Dataset content:
Content starts
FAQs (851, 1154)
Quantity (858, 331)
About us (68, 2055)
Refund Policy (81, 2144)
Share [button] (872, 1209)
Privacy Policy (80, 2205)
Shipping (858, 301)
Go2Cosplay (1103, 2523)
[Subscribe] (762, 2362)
Content ends
Content starts
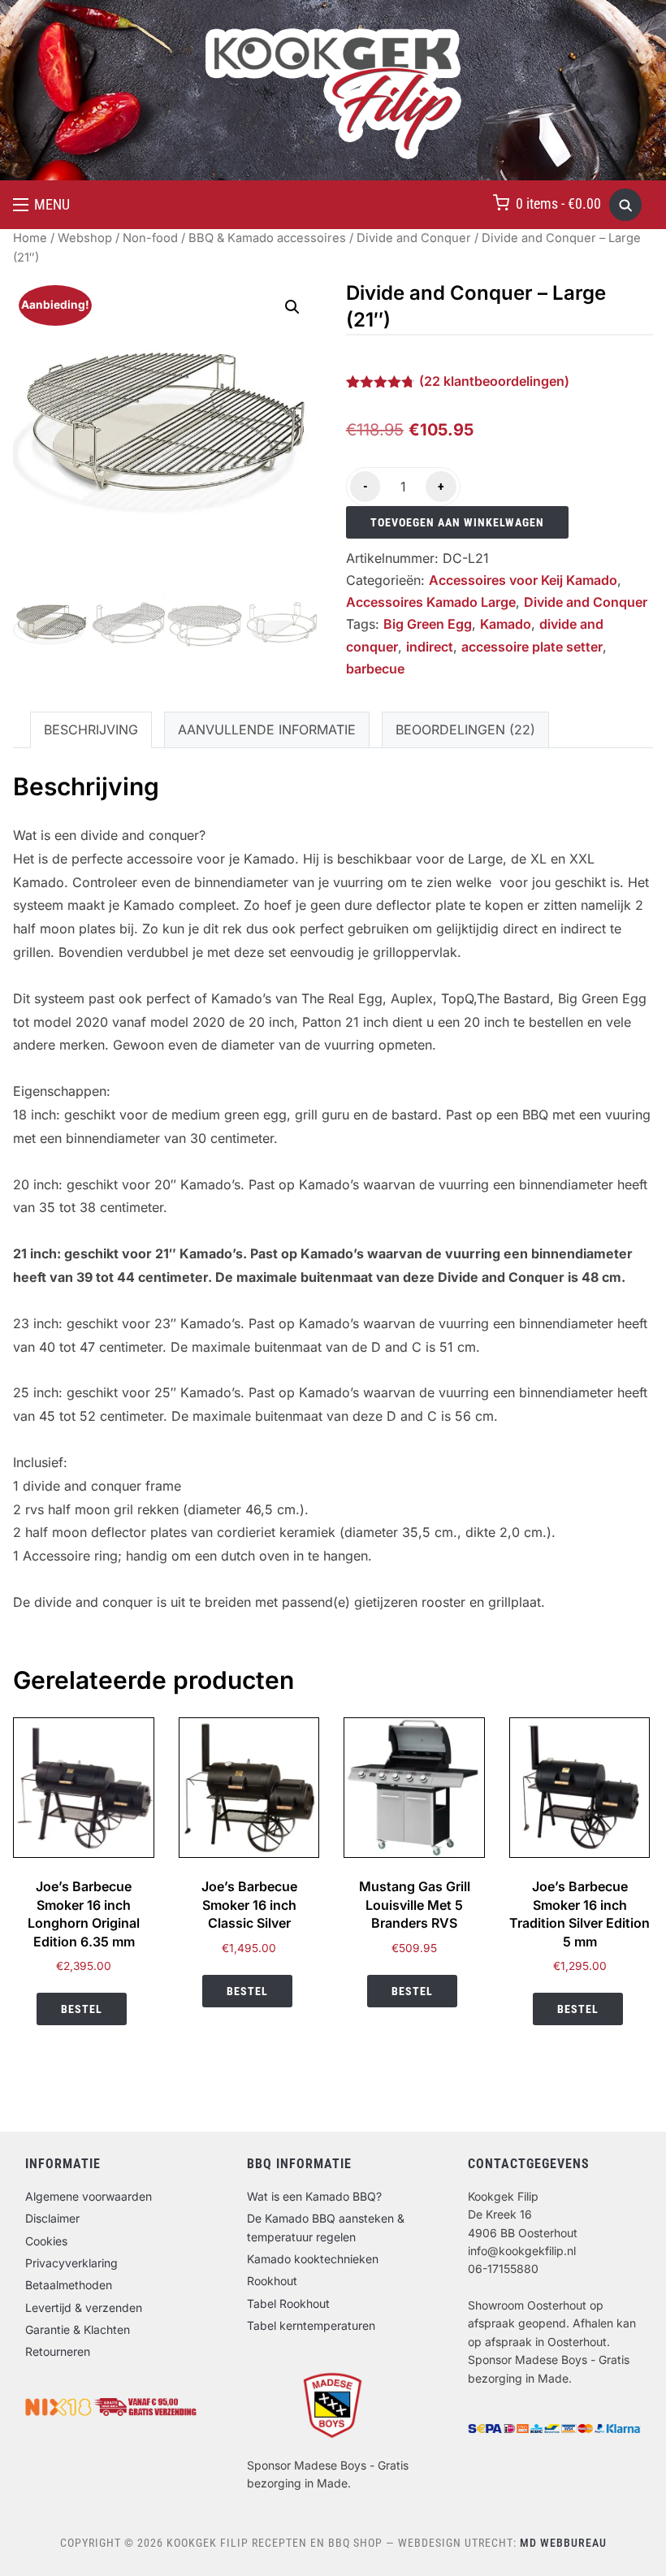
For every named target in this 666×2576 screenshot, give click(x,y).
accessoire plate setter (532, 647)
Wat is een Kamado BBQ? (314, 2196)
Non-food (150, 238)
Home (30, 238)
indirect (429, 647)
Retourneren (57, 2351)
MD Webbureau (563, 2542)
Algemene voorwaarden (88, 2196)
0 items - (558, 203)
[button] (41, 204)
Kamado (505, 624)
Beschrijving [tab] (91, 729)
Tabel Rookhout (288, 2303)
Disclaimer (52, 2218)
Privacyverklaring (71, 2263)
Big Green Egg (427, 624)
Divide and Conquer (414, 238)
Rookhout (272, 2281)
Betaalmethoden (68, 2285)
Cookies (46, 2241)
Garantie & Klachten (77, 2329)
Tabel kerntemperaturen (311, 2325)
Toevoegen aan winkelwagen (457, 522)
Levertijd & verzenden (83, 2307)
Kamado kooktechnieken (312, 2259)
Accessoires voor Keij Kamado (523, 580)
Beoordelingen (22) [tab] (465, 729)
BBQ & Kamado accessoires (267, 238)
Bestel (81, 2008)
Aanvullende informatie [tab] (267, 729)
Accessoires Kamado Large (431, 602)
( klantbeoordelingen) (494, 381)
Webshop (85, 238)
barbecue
Content ends
Content starts
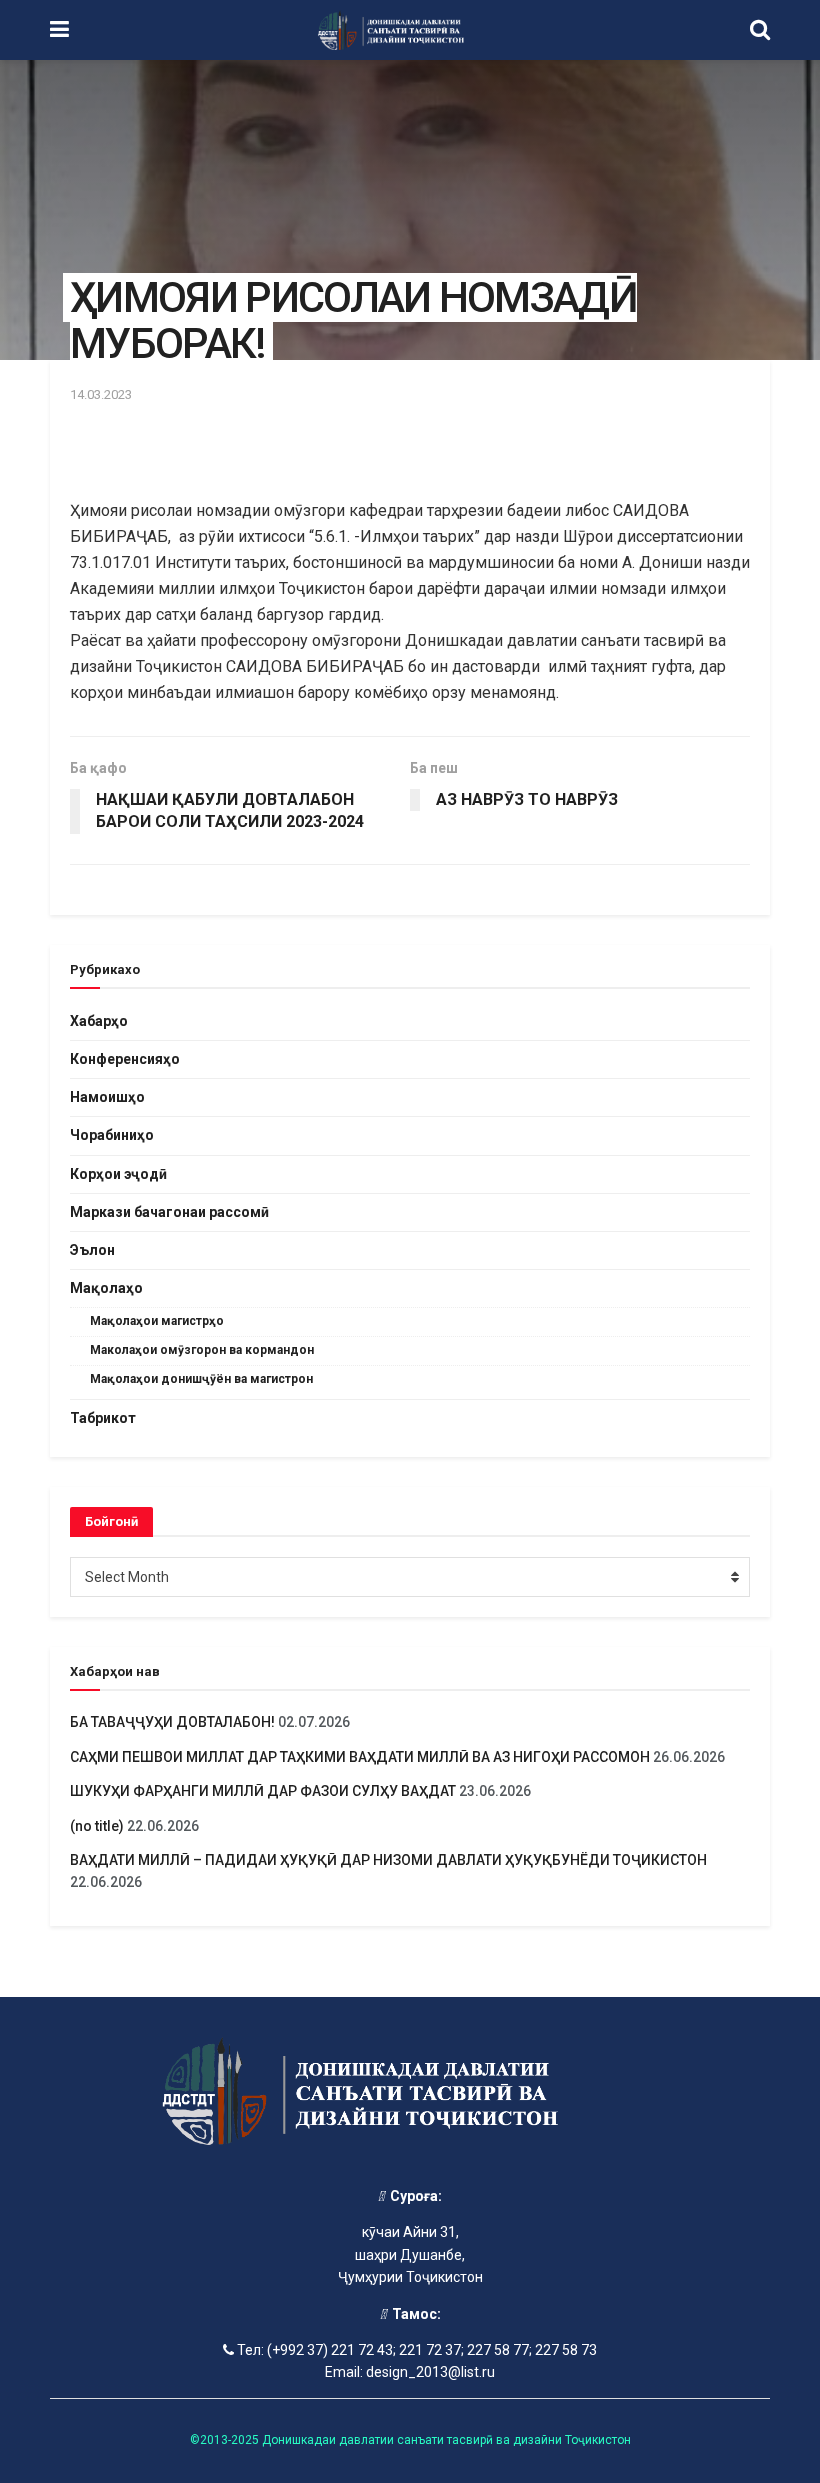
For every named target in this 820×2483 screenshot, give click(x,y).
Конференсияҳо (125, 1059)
Content ends
What the task asks: Within the material above, output exactly the lines from the one with "For every named target in this 820×2483" through the one with "Конференсияҳо (125, 1059)", end lines included, and nothing besides.

Response to the exercise:
For every named target in this 820×2483 screenshot, give click(x,y).
Конференсияҳо (125, 1059)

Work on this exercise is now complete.